-- PASSAGE PROVIDED start --
Which application are you running the code from - Excel or Word? 

When you're working across applications, it's important to make sure that you are clear to qualify which Application data type you're trying to use (qualify = specify). So, like you did at the start, in the argument, you've written *doc_target As Word.Document* you should specify other Word data types with the express qualification - *Word.* Often times, when it comes to working across Excel and Word, errors will almost always arise from the code declaring a variable with Range data type. This is hugely problematic because while both Word and Excel use Range as a data type, they refer to wildly different things.

Here, you've used: *Dim oTbl As Table*. While a 'table' in Excel is a ListObject data type, and it doesn't have a corresponding 'table' which which to be confused,after  looking your error number/description, it seems to arise when you've not qualified the relevant Application. Assuming that you've set a reference to the Word Object Library, try changing *Table* to *Word.Table*

I don't know if it definitely is going to solve the problem (frankly, I would've thought it would break on the line above), but it will certainly help.

----------


## Flappy

Hi Dan, 

Many thanks for your reply and the explanation.
The code is running from Excel. 
I tried to replace Table by Word.Table, the result is the same, an error when running the code for the second time.
I'll continue to search and pass over my code to check if there are other part that I need to modify in the same way.

----------


## Dan_W

> Hi Dan, 
> 
> Many thanks for your reply and the explanation.
> The code is running from Excel.
-- PASSAGE PROVIDED end --
-- RECORDS start --
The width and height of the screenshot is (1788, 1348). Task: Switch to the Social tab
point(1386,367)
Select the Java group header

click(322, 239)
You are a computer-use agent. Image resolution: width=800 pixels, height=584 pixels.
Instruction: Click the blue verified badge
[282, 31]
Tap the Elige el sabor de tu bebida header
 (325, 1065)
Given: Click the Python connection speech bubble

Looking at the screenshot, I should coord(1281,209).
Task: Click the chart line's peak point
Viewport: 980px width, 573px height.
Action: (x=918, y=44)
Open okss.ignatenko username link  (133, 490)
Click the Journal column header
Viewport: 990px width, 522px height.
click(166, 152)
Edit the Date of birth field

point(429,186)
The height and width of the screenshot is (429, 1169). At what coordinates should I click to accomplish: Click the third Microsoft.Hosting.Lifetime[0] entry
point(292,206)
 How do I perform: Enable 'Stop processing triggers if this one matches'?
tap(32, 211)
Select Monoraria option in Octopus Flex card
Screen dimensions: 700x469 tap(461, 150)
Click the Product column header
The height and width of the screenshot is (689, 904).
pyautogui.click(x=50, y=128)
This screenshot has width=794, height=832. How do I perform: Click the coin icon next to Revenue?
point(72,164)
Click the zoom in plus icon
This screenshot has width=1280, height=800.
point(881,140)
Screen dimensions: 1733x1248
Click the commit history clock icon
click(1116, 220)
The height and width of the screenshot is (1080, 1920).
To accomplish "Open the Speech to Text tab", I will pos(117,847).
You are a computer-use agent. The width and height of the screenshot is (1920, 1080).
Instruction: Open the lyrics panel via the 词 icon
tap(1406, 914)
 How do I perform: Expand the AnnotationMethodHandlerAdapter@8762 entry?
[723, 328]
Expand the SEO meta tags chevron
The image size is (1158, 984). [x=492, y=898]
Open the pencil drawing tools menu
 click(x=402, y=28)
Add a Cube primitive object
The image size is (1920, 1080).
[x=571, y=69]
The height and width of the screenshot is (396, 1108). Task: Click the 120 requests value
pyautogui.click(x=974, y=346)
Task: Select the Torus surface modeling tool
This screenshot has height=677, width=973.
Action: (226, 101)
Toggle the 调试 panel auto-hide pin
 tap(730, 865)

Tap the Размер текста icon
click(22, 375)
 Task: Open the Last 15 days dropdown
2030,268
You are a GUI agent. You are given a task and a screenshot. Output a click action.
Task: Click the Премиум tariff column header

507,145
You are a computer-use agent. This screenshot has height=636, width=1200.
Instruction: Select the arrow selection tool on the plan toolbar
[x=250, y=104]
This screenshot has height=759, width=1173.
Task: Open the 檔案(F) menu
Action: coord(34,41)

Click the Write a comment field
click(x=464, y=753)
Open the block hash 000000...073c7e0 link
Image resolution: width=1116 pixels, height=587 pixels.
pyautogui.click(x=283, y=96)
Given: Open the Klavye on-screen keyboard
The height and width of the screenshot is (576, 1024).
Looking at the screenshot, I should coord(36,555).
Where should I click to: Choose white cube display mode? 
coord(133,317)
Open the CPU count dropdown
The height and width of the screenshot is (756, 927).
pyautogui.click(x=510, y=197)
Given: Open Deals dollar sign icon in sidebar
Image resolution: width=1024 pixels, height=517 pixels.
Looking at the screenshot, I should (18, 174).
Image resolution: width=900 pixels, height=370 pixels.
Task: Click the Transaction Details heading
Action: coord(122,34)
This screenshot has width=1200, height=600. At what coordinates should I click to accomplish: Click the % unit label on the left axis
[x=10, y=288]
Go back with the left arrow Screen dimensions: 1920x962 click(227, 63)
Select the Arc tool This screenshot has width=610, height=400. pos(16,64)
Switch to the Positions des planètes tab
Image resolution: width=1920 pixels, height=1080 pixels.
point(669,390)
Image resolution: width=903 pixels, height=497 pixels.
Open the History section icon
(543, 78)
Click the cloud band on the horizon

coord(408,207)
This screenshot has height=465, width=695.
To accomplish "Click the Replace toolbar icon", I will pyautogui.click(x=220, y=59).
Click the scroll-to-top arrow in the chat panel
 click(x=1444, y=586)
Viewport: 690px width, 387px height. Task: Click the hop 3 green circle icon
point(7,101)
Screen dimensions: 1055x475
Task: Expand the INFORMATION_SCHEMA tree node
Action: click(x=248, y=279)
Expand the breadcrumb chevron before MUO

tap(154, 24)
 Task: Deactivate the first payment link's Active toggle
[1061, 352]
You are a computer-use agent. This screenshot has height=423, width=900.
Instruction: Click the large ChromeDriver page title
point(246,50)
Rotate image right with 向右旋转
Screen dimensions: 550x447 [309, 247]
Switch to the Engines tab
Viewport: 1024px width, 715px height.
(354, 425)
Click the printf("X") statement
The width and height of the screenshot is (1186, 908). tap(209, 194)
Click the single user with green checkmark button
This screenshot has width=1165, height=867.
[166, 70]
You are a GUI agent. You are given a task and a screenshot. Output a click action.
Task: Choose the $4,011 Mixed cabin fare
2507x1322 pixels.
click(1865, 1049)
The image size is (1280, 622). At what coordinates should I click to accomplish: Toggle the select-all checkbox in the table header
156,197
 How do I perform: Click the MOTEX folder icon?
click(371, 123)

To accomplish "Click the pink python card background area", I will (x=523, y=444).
-- RECORDS end --
TASK STATEMENT:
Continue the forum thread on running Word VBA code from Excel, starting right after its last line.

RESULT OF THIS EXERCISE:
> I tried to replace Table by Word.Table, the result is the same, an error when running the code for the second time.
> I'll continue to search and pass over my code to check if there are other part that I need to modify in the same way.


Ahh - it's probably CentimetersToPoints, actually. That's a method of the Word object, so try *Word.CentimetersToPoints*. I note that you've used a few times throughout the code. Fingers crossed.

----------


## Flappy

Hi, 

Indeed I use this method few times in the code and in another sub as well. I added the Word. for all of them (in the whole project) and I got any changes  :Frown: 
I also added the Word. to the other word method or properties that I have in the projects. I also checked that I'm correctly set the object to nothing at the exit of the code.

I noticed another point. After a crash with the error 462, the usage of the stop button allows me reuse the macro without any problems. 
I don't know the exact action of the button, I assume it flushs the memory used by the VBA execution. So it seems that I have somewhere a confusion with the objects between Word and Excel. In that case maybe it's elsewhere in the project outside of this function.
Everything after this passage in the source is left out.